The Futility of Firewalls

by

May 15, 2022

You’ve been with her for ten years. Trips to the beach and making a mess while enjoying every moment, depressing runs to the grocery store because you forgot to buy bread, making it late to your friend’s cookout. You’ve traveled great distances with her, and while not everyone appreciates or likes her, she’s your car. Unfortunately, it’s time to move on because you can hear the engine starting to scream every time you insert the key in the ignition.

You travel to the dealership and take the free coffee provided. Since you don’t know much about cars, you tell the salesperson that you want your car in “blue.”

That’s correct, and the new car will be “blue.”

Sounds ridiculous, right? This is similar to asking clients what they want in a cybersecurity program and having them reply “a firewall.” Yes, a firewall is essential. But if that’s all you want, you’ll miss all the other mechanisms that make your program go, just like “blue” can’t drive your car.

The title of this article may be a little misleading—firewalls themselves aren’t futile. What makes these perimeter security devices sort into a failing category is the assumption that having a firewall is all you need to ensure your organization is secure. Even adding anti-virus and DNS filtering will not make a case for sleeping comfortably at night.

A firewall for any growing organization is the first step of many. A few organization leaders reading this may sigh in frustration, thinking that this is a long journey ahead, and budget and time are against them.

But if you want to succeed at keeping your company safe, I’d encourage you to get out of the “blue car” mentality. And start thinking of your digital assets as your company’s castle—a place where your livelihood is stored and defended.

Essential Items in Your Castle

When you buy a home or rent an apartment, you are looking for a structure that allows you to weather the rain, snow, cold, and heat. What comes standard with most of these domiciles is at least a front door. The front door is often overlooked or taken for granted, but it’s vital as the piece of your home that lets things in and out when you want them.

Door to your house = Firewall

We need a lock on the doorknob. How about a deadbolt, an alarm system, maybe locks on your windows, a security camera that activates when someone approaches. Perhaps you’re reading this and find all these items a little much? A door is good enough to protect your home. There is no need for all the extra security precautions in this perfect world. We never hear anything on the news about home invasions or office break-ins. End sarcastic tone here.

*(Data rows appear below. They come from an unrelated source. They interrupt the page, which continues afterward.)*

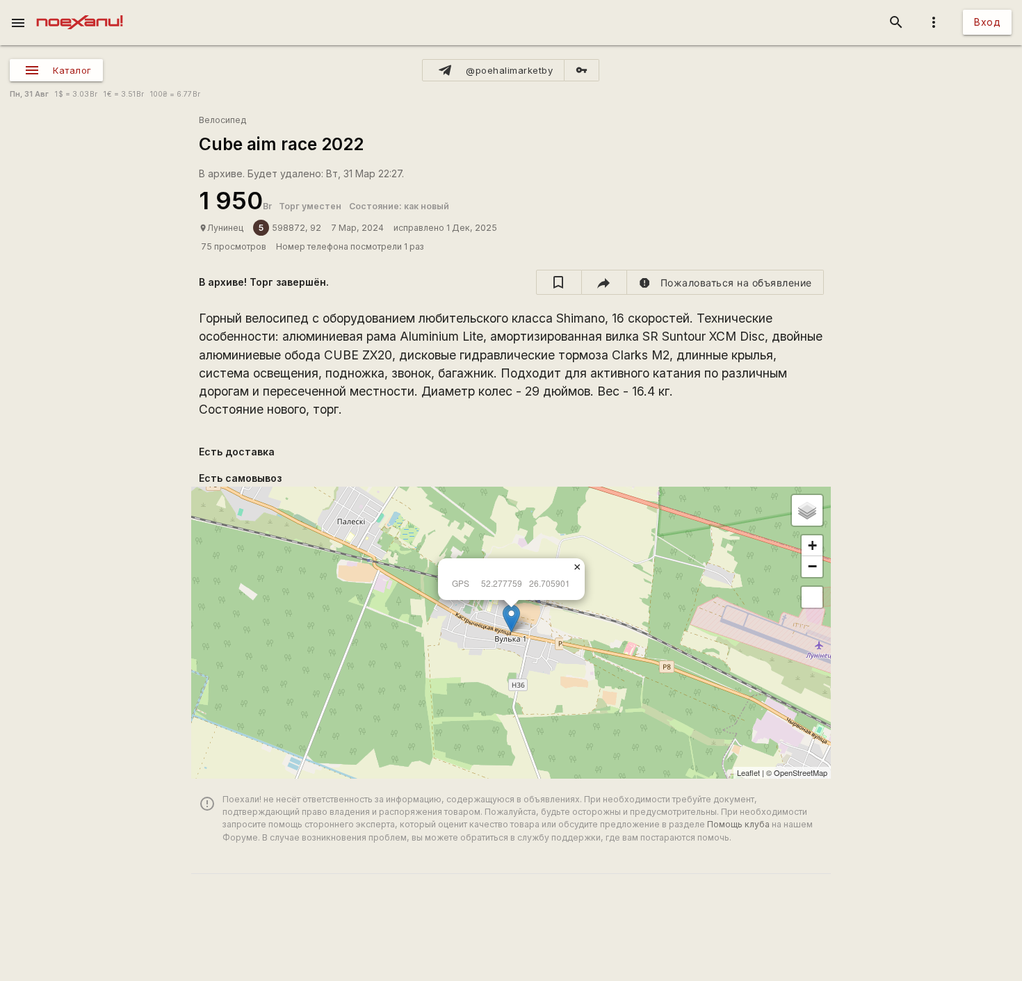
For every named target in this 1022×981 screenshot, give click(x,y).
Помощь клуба (738, 824)
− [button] (812, 566)
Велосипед (222, 120)
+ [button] (812, 545)
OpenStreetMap (800, 772)
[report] (725, 282)
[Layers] (807, 510)
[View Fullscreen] (812, 597)
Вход (987, 22)
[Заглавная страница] (79, 9)
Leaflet (748, 772)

The question is, why do we assume the firewall can stop everything? This fantastic defensive device seems to encourage a false sense of security to many leaders and key figures in organizations. Along with that false sense comes the futility of trying to defend the data of an organization, which makes up your identity and value. This is your home away from home. This is your car, not just blue, but also with tires, an engine, door locks, an alarm system, and more. Let’s see what else we need to make it safe from intrusion:

  • Endpoint Detection Response: Something that checks all the rooms in the house to make sure there isn’t something lurking. Alerts you and mounts a defense for you in the house. Managed Detection Response means you’re using a 24/7 Security Operations Center to handle this for you.
  • Security Information Event Management: The motion-activated camera at the door. There are versions of this inside the house too.
  • Internal/External Vulnerability Scanning: Checks the windows to ensure there aren’t cracks. Checks the roof to make sure we aren’t missing shingles or have holes. The list goes on.
  • Anti-Virus: A guard dog that stops dangerous animals of the same size or smaller from entering. It can’t handle bigger animals and shouldn’t be used except for snuggle time while watching TV.
  • DNS Filtering: This is mom when you’re a kid saying that you’re going to the movies, but she double checks with your friend’s mom and grounds you from sneaking off to a party with the older kids doing bad things.
  • Data Loss Prevention (DLP): Correctly labels everything in the pantry, so you don’t get the tuna mixed up with the cat food for tonight’s casserole that you’re bringing to your neighbor. The DLP analogy applies to backups and failovers, like spare batteries in the drawer for the remote.
  • Encryption in Transit, Encryption at Rest: Putting your money in a safe, and you are the only one with the code, and/or sending that safe in a box through FedEx to its destination.
  • Multi-Factor Authentication: Having the key to the door and using your fingerprint or another code to enter.

The list goes on but isn’t endless. These vital components are necessary to operate and conduct business securely.

A CIO recently told me:

You can’t have cybersecurity without infrastructure. That’s your castle.”

My response:

Why build a castle if you can’t defend it?”

Nick McCourt is a vCISO and Cybersecurity Engineer for Integris.